**TEXT SEGMENT**
- - -

# First Time Smoking Cheese! (with Photos)



## brentczech (Dec 26, 2011)

Hello All,

 I am new to this forum and hope to gain some great knowledge.

12/21 was my first attempt at smoking cheese.

I make a cardboard box design. I used my Chargriller Smoker to produce the smoke for the box. I ran a NEW dryer hose from the chimney of my Chargriller into box. This allowed the smoke to cool before it entered the cardboard box.

I used only apple wood for smoking. I used Tillamook Extra Sharp Cheddar cheese which happens to be my favor cheese.

I maintained a heat temp in the box between 60-70 degrees. I live in Las Vegas so I smoked the cheese at night to help keep the temp low.

Total smoke time was 1.5 hours. Now the cheese is in vacuum sealed bags and in the frig. I have been reading in this forum I should let it age at least 2 weeks.

Any input or ideas?

Thanks and I look forward to being a part of this forum.

- - -

**INFORMATION PROVIDED**
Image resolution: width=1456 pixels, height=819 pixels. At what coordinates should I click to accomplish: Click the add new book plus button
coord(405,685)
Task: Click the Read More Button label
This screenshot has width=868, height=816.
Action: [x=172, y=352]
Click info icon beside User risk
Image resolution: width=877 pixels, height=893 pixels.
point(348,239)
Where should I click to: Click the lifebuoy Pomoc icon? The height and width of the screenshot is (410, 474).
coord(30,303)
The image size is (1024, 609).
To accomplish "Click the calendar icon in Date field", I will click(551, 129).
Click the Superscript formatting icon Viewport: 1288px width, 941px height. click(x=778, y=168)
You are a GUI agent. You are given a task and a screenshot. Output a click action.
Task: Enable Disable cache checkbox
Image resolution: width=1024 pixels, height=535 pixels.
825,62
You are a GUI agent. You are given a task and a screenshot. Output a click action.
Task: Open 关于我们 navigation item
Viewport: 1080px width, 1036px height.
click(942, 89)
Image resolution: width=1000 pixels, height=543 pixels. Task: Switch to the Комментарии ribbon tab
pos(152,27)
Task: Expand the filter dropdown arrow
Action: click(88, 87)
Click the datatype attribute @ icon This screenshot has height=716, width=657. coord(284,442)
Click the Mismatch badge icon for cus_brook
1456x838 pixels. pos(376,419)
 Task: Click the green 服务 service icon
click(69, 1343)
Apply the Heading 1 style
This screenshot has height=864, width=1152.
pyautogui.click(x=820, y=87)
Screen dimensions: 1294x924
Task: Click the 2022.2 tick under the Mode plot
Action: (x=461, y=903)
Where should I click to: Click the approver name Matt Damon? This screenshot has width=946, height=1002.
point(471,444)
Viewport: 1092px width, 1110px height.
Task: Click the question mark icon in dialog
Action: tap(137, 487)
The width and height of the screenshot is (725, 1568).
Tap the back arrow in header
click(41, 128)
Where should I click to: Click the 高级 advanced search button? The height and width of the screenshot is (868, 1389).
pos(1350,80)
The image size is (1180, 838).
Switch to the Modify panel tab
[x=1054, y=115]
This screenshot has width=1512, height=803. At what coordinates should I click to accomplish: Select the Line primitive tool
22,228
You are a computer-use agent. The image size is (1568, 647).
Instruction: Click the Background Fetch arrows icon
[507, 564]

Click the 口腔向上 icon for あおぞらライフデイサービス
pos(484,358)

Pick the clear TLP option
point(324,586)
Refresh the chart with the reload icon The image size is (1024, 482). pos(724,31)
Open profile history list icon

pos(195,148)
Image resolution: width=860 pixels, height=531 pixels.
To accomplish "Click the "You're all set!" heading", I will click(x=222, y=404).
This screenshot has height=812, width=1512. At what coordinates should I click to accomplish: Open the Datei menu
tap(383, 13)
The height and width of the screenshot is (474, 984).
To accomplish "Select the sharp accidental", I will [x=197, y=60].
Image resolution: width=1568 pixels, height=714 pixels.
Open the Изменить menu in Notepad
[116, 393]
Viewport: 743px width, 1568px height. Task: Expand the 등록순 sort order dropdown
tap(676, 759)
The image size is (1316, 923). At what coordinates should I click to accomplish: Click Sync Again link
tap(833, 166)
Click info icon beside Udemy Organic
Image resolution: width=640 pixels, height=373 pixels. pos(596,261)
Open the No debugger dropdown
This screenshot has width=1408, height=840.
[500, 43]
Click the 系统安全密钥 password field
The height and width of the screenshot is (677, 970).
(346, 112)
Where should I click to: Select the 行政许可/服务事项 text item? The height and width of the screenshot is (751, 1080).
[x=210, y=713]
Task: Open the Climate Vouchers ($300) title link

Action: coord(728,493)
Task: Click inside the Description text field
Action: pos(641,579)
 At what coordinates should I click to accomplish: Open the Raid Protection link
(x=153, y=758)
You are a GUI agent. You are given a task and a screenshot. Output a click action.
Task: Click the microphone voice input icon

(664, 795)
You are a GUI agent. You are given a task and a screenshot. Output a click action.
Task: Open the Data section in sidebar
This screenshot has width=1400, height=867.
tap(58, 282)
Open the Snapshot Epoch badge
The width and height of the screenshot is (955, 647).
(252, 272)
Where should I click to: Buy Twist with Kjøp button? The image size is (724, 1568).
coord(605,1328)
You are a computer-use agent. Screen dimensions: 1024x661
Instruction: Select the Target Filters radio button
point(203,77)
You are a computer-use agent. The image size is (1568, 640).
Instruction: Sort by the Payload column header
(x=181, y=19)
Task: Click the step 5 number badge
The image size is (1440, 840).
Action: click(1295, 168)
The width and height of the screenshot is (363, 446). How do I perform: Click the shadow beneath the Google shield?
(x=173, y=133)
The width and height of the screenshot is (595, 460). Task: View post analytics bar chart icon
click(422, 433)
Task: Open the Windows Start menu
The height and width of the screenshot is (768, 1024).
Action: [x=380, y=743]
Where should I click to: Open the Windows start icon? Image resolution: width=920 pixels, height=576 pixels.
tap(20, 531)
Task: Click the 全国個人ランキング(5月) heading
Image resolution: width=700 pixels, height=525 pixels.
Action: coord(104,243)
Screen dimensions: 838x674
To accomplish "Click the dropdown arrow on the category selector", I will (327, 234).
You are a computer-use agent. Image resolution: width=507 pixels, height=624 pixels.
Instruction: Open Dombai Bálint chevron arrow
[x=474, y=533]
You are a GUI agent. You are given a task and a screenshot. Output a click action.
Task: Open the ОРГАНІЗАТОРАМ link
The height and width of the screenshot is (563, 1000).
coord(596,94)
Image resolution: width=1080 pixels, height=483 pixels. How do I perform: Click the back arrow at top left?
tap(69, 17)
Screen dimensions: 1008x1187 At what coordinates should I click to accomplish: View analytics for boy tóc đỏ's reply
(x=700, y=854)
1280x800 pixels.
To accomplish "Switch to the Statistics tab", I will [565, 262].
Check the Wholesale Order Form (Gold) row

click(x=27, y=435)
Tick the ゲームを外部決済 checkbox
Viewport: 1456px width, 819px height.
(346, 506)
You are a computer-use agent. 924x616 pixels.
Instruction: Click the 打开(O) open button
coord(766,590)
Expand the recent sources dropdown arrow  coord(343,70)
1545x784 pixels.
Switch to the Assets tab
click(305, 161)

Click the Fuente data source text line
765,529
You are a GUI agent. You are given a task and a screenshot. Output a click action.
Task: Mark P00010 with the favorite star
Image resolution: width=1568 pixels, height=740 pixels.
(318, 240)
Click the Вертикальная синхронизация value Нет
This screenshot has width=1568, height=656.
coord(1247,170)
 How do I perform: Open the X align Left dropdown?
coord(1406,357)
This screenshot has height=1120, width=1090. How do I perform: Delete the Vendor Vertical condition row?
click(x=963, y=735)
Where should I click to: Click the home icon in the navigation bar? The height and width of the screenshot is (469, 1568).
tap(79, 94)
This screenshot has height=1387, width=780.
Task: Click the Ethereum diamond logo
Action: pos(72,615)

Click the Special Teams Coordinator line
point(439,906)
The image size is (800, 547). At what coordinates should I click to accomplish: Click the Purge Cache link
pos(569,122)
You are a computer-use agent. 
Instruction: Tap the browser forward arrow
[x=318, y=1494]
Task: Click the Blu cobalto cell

- - -

**THE TASKS**
1. In the forum post about smoking cheese, what wood was used for the smoke?
2. Write out the cheese-smoking post from "## brentczech (Dec" to "the cardboard box.".
3. Carry the forum post about smoking cheese on past its last sentence.

**ANSWER SET**
1. Only apple wood.

2.
## brentczech (Dec 26, 2011)

Hello All,

 I am new to this forum and hope to gain some great knowledge.

12/21 was my first attempt at smoking cheese.

I make a cardboard box design. I used my Chargriller Smoker to produce the smoke for the box. I ran a NEW dryer hose from the chimney of my Chargriller into box. This allowed the smoke to cool before it entered the cardboard box.

3.
-BrentCzech


----------



## scarbelly (Dec 26, 2011)

Great first smoke - very interesting set up


----------



## jjwdiver (Dec 26, 2011)

That is a neat setup.  Any qview of the cheese when it was done before going into the fridge?  Did it draft ok the way you had it setup?

John


----------



## boykjo (Dec 26, 2011)

Great idea.......................
	

	
	
		
		



		
		
	


	





Joe


----------



## sprky (Dec 26, 2011)

interesting set up, but if it works great, and I don't see why it wouldn't. Any pics of finished smoke?


----------



## big casino (Dec 26, 2011)

Looks awesome, I think that set up will work fine for your cheese


----------



## brentczech (Dec 26, 2011)

Thanks for all the quick replies.

The design came to my head last year after too many IPA's and smoking salmon in the fall in Las Vegas and wondering how I could do cheese.

The temp of the smoke leaving my Chargriller smoker was 110 degrees. The outside temp was 43 degrees. The "smoke box" temp ranged from 60-70 degrees. I didnt really have a noticeable smoke ring on the cheese but the smell was sure there.

The amount of smoke was pretty heavy, that why I didnt leave cheese in smoker too long. I will be using this design (a little modified) again this week sometime with more cheese.

Thanks for the comments.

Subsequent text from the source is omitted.